Spanish brutal technical death masters Wormed have certainly carved out a niche for themselves. There are certain aspects one expects from a band’s sound when hearing those labels. However, Wormed go above and beyond. Ridiculous vocals, dissonant, alien riffing and unrelenting heaviness are what Wormed bring to the table. With slam influences and a grindcore background, Wormed had already became a name that is instantly synonymous with their unique sound after their debut album Planisphaeruim. Their Quasineutrality EP after that showed that they were no one-hit-wonder, and their follow-up Exodromos was an instant classic. With such high expectations and a niche sound, their third release was surely going to be a turning point for their career, deciding whether they’re relegated to one-trick-pony status, or if they can keep building their sound. Well, Krighsu is upon us, and Wormed show no sign of slowing down.
Exodromos was bound to be a tough act to follow, but Wormed have stepped up to the task admirably. In terms of its core principles, the overall sound does remain largely the same: maddeningly heavy riffs, a punishing drum section practically unprecedented in its sheer relentlessness, and a sleek outer layer that seems especially appropriate given the band’s sci-fi themes. Indeed, Krighsu is incredibly focused and precise throughout its half hour runtime, and its calculated mayhem is a true spectacle to behold. But while the fundamentals remain unchanged, that doesn’t necessarily mean that Krighsu is a case of the band stagnating at all.
The downtuned twin-guitar riffing, an obvious hallmark of Wormed’s sonic assault, rarely lets up once it has achieved full steam, impossibly brutal in its quality but somehow crafted in a way that avoids the tired old extreme metal problem of having riffs that are indistinguishable from one another. That being said, herein lies the album’s biggest change from its predecessor. Whereas Exodromos featured copious amounts of low-end intensive riffs, Krighsu‘s guitar lines feel a little more intricate and refined. This admittedly feels like it works towards the album’s detriment at first, since the guitars feel like they have a bit less of a punch to them, but several listens later the guitars end up settling rather nicely in the mix, and allow the rest of the chaotic instrumentation along with vocalist Phlegeton’s signature delivery that much more room to breathe during the proceedings.

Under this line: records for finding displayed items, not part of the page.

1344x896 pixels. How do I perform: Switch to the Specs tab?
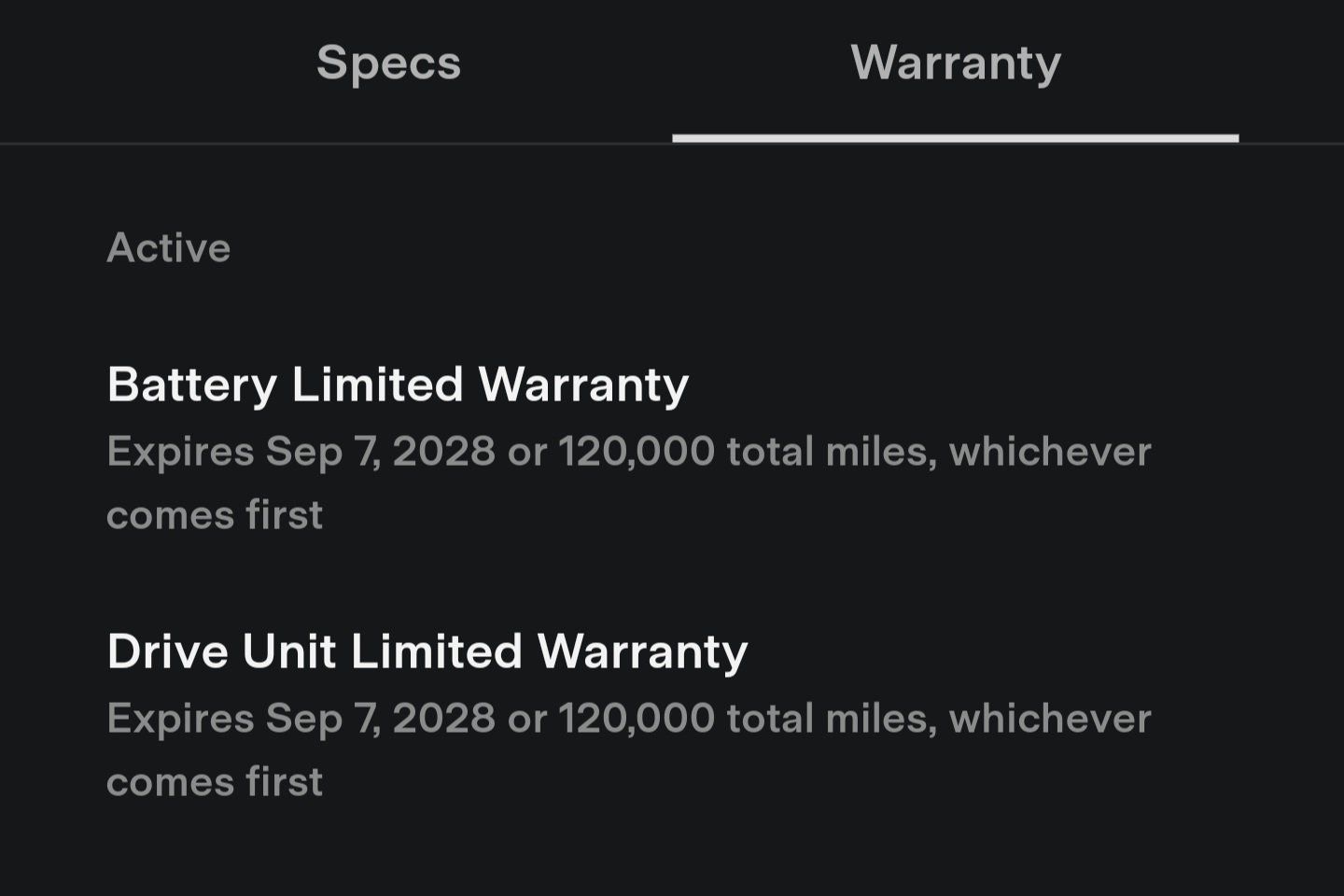point(388,63)
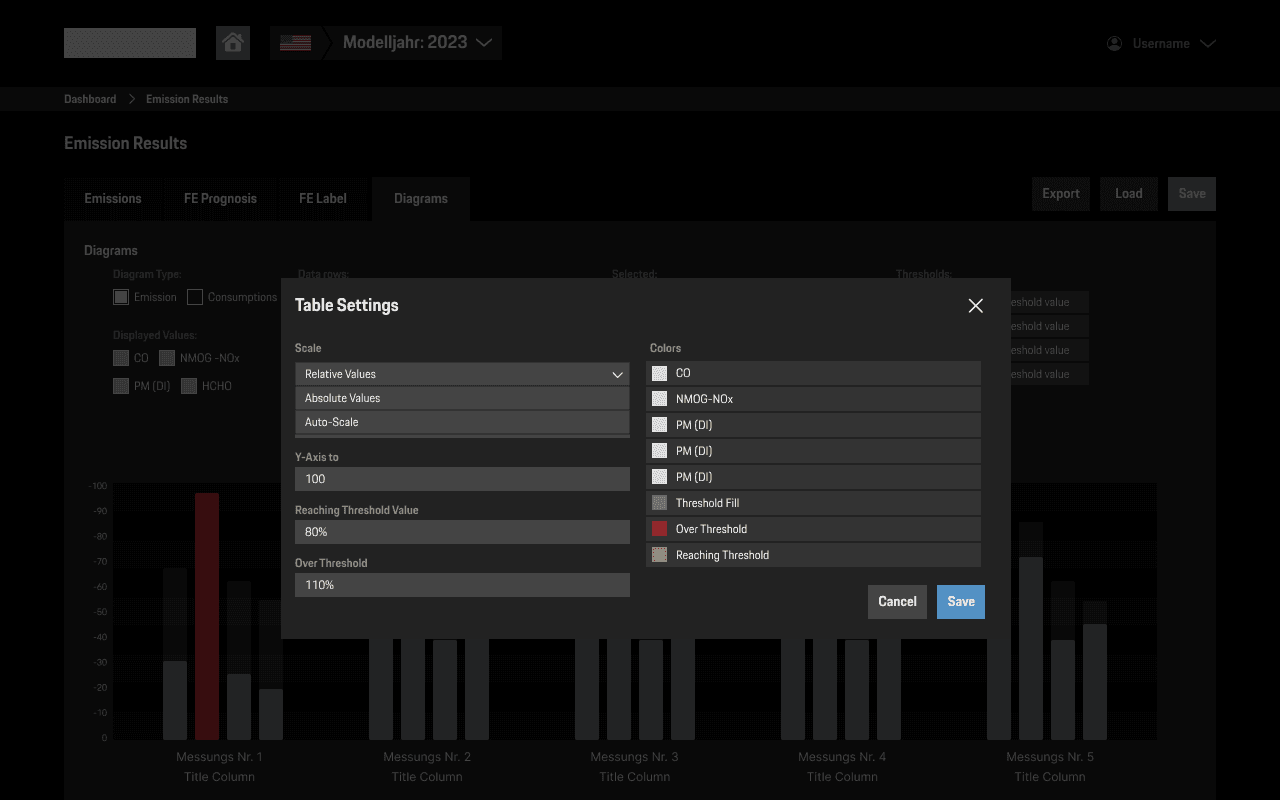Switch to the Emissions tab
The width and height of the screenshot is (1280, 800).
pos(113,198)
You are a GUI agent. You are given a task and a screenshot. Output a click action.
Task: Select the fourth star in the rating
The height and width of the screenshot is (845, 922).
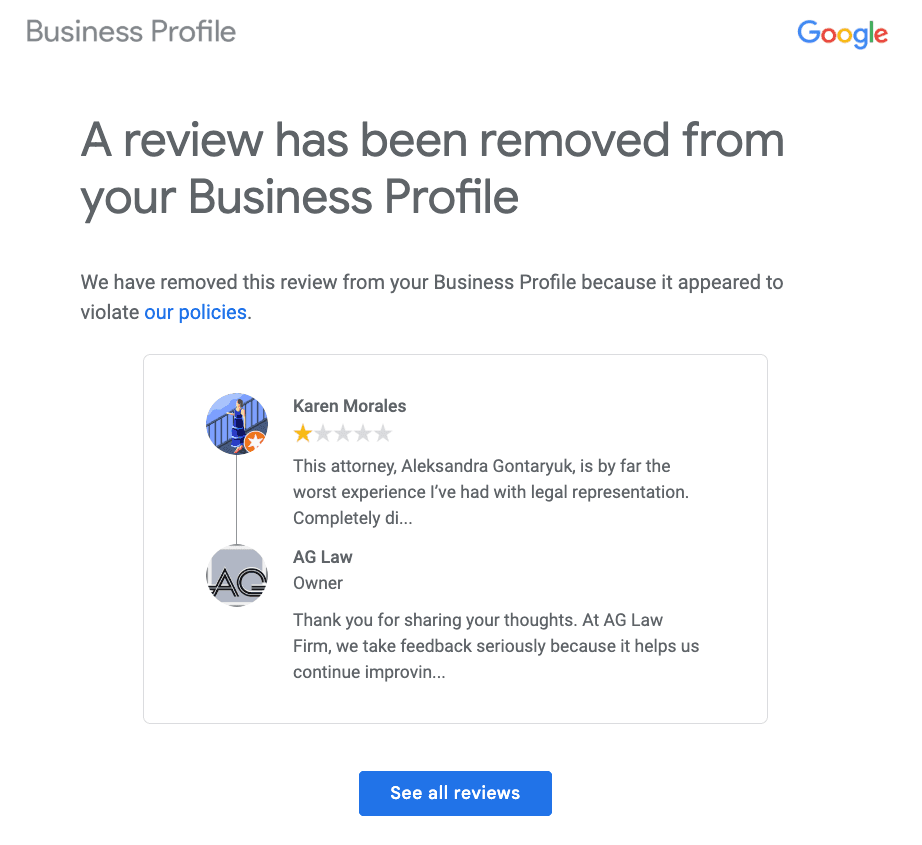tap(362, 434)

This also means more complex and intricate repeating motifs, with “Computronium Pulsar Nanarchy” in particular having an ominous yet extremely memorable melodic hook at the halfway point. In addition, the opening of “Eukaryotic Hex Swarm”, the album’s closest equivalent to Exodromos‘ monolithic “Xenoverse Discharger”, is easily one of the most adrenaline-pumping blast beat-laden moments in recent metal history.
All things considered, Krighsu does build upon the acclaimed sound established on Exodromos, albeit not a whole lot; then again, the sound on Exodromos was damn near perfect as brutal death metal of Wormed’s ilk goes, so it’s not like much could be improved anyways. Perhaps the only flaw to be found on the album is that the ambient, scratchy outros sometimes end up overstaying their welcome a tad, and lasting for quite some time before a given song ends. While it does occasionally feel like time wasted, the gripe is ultimately a minor one, and very much overshadowed by the sheer quality to be found on the rest of the album. Wormed’s successful formula of combining brutal tech death with sci-fi themes remains a winning one, and they’ve followed up Exodromos with yet another instant classic. If you’re an alien overlord looking for a ripping soundtrack for your future planetary conquests, look no further than Krighsu.